Well of course it has to do with the number of cars used! If people stopped using cars, it would fall to zero. That is, if they stopped going anywhere and stayed at home. Or if they rode only bicycles. Automobile transport will take ~4 times less energy with electric cars, assuming the same number of cars are driven the same number of passenger miles.

(Note that bicycles are used for 36% of travel the Netherlands, cars are 45%, so this is not completely hypothetical. Electric bicycles are the most efficient means of transportation yet invented. They take less energy than walking or pedaling a manual bicycles does.

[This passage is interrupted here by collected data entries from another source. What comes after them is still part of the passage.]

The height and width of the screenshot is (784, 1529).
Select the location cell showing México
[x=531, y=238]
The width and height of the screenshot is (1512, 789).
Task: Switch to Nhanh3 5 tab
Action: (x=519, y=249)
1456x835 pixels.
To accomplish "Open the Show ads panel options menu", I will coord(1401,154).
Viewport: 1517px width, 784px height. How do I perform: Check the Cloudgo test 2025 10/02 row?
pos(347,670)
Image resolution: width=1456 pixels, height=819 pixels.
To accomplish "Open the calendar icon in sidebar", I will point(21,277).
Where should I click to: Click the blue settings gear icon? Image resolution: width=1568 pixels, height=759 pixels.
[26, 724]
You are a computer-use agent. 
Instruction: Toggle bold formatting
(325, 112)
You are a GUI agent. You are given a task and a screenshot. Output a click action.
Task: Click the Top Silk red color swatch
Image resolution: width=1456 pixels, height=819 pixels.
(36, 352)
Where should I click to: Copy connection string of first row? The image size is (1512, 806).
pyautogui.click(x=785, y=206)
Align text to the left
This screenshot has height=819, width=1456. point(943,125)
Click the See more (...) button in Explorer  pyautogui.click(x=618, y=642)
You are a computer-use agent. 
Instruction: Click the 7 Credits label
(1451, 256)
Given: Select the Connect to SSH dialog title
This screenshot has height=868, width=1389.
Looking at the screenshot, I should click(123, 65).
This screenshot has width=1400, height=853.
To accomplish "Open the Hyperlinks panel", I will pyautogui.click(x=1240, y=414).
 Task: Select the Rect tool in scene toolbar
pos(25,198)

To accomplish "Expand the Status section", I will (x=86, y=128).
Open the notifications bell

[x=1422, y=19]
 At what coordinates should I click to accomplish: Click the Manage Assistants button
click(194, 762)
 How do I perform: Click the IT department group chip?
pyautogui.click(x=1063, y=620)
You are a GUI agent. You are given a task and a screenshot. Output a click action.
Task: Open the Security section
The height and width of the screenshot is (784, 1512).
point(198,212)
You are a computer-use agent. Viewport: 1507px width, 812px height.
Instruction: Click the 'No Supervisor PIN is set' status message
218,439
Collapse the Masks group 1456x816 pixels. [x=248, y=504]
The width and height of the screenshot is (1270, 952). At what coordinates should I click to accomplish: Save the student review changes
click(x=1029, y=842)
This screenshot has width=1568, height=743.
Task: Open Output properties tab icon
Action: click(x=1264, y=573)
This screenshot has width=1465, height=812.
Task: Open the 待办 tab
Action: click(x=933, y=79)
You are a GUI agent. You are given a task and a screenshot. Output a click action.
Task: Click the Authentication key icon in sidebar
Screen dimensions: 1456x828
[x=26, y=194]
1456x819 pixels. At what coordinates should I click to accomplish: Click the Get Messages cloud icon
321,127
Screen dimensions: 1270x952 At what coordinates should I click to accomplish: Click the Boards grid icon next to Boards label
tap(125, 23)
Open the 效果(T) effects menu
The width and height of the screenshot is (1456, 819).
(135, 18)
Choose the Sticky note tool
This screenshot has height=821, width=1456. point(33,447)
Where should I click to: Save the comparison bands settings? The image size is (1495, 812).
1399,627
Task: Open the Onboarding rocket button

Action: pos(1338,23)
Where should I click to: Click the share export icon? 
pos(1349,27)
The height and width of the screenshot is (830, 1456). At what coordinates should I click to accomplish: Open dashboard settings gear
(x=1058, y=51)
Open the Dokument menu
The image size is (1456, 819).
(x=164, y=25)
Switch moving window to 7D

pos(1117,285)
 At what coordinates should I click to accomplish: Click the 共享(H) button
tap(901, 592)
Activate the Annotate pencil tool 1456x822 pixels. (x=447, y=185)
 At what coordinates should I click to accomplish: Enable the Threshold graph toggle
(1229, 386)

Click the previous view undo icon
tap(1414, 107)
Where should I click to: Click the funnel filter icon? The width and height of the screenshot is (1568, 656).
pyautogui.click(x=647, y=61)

Walking energy input is food. That is, the energy it takes to grow, distribute and prepare food, not the caloric content.)

• I only know about the situation in the Netherlands, and it is very bad!

Here a capacity map of the grid:

Capaciteitskaart invoeding elektriciteitsnet
capaciteitskaart.netbeheernederland.nl

In the red area’s companies have to wait months for a grid connection, and solar and wind parks are also out of the question.

• I only know about the situation in the Netherlands, and it is very bad!

Here a capacity map of the grid:

The QUESTION IS how much extra capacity do you need to recharge electric cars? Anwer: Zero. Bupkis. Nothing. Nada.

You have tons of extra capacity already, sitting around doing nothing, all night long.

The only thing you need is more fuel. Or more wind.

There are lots or problems with the power grid, but this not one of them.

• This is in Dutch, but explains why heat pumps and electric cars are a problem for the grid.

Look at:

3.6.1 Warmtepompen

3.6.2 Elektrische auto

• This is in Dutch, but explains why heat pumps and electric cars are a problem for the grid.

Heat pumps yes. They are used during the day in winter, when demand is at its highest. Electric cars no. Or, if electric car demand becomes a problem, the power company can fix that by offering a discount to recharge the cars overnight. Most people do not care when the car is recharged. If it costs them half as much, they will do it at night. In Atlanta it costs ten times less. In parts of Texas it costs nothing. Most people will want to recharge for free. Why pay \$7.50 when you can pay nothing?

It is just as convenient to recharge overnight as during the day. The chargers have cell-phone apps that let you choose when the charger will activate. You plug in when you get home, and by the next morning the battery is fully charged.